• _What to produce_:
Could you continue the article below on the shrinking presence of artists at Licensing Expo, picking up right after its last sentence?

::: Text section

Seeing the Bigger Picture

The number of artists and art agents exhibiting at Licensing Expo continues to shrink, with the smallest contingent in recent memory represented at the 2019 edition earlier this month.

In part, this decline is due to the nature of the Expo. It faces competition from art-only events, such as Surtex and Blueprint, which attract more licensees specifically looking for art imagery. Art licensors tend to get lost, since it is difficult to stand out against the showy booths of the studios and big corporate licensing agents. And the drop-off in foot traffic is problematic for artists, who are less likely than other exhibitors to make appointments in advance.

But while these and other factors have helped lower the presence of artists at the Expo, the decline is also indicative of broader trends that are changing the nature of the art licensing business. According to conversations with artists and agents specializing in art licensing, some key challenges include:

• The proliferation of online resources for low-cost art images. Manufacturers have increasingly turned to these platforms to license or purchase low-cost copyrighted or public-domain images rather than going the art-licensing route. As one agent put it, “there are so many places for licensees to get ‘good enough’ art.”

::::::
::: Data lines

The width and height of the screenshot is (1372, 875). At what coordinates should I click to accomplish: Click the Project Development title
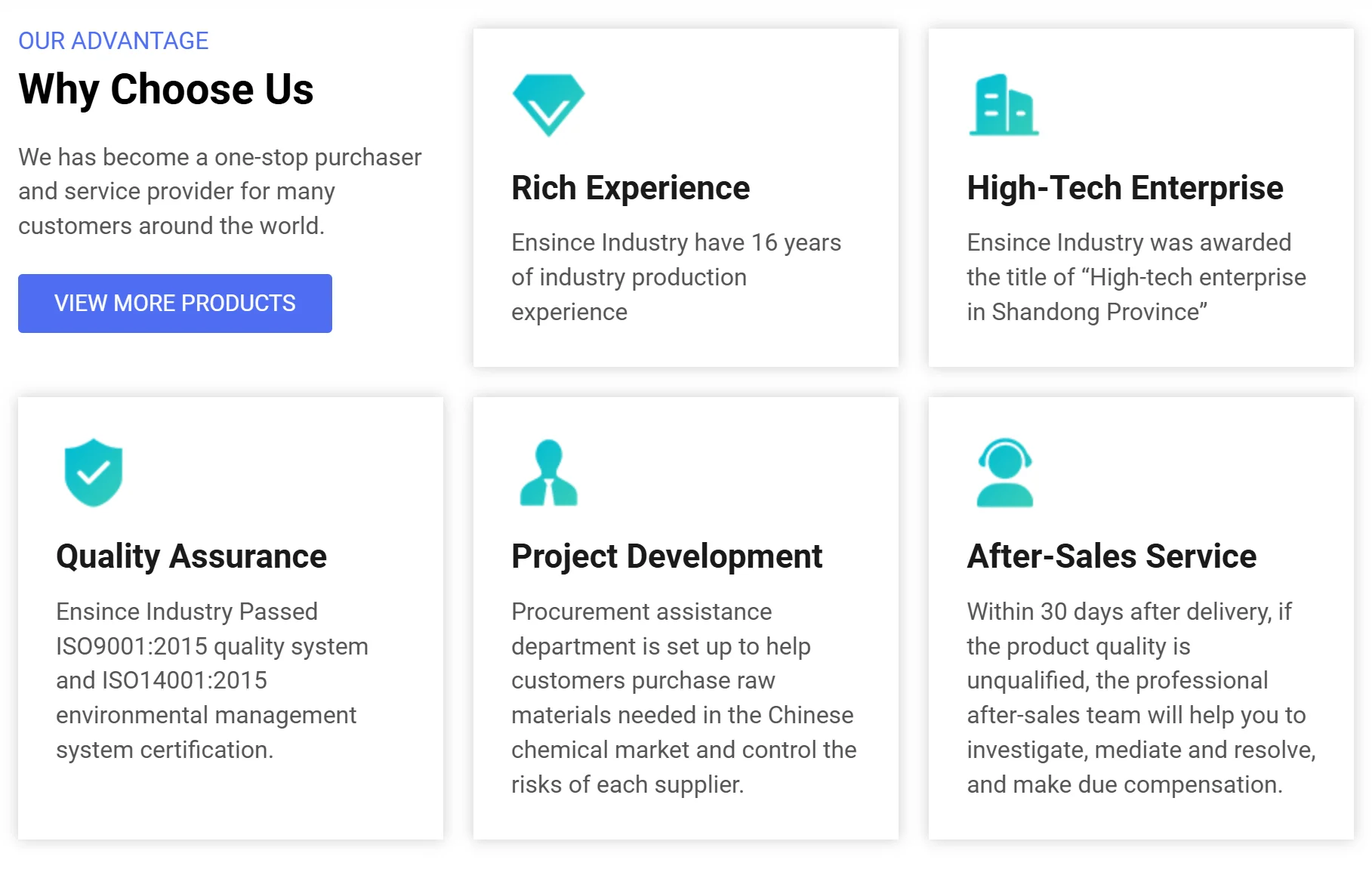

::::::

• _Reply to the exercise_:
• The growth of print-on-demand services, which have made it possible for artists to get product directly into the hands of their consumers without the need for a traditional licensing deal. While this is true of all licensors, it has become a core business model for some in the art licensing business.

• The increase in licensee expectations when it comes to working with artists. Manufacturers are demanding more and more images and more input on the design of the product itself, even as royalties and guarantees decline, leading to artist burnout.

• The particularly competitive landscape, with new artists entering the business every day to fight for shrinking shelf space. At the same time, with a few exceptions, there is relatively little differentiation from one artist to another, making it difficult for artists to stand out in the eyes of licensees and consumers and to develop a “brand name” that shoppers seek out.

• The ever-evolving world of digital media and distribution. Older artists, in particular, along with those who tend to be drawn to traditional art techniques, can be uncomfortable with the need to provide digital assets for product development and marketing purposes. This is not a problem for most younger artists, of course, for whom social media, digital art creation, and digital distribution are second nature. But it may be a barrier to success for some artists.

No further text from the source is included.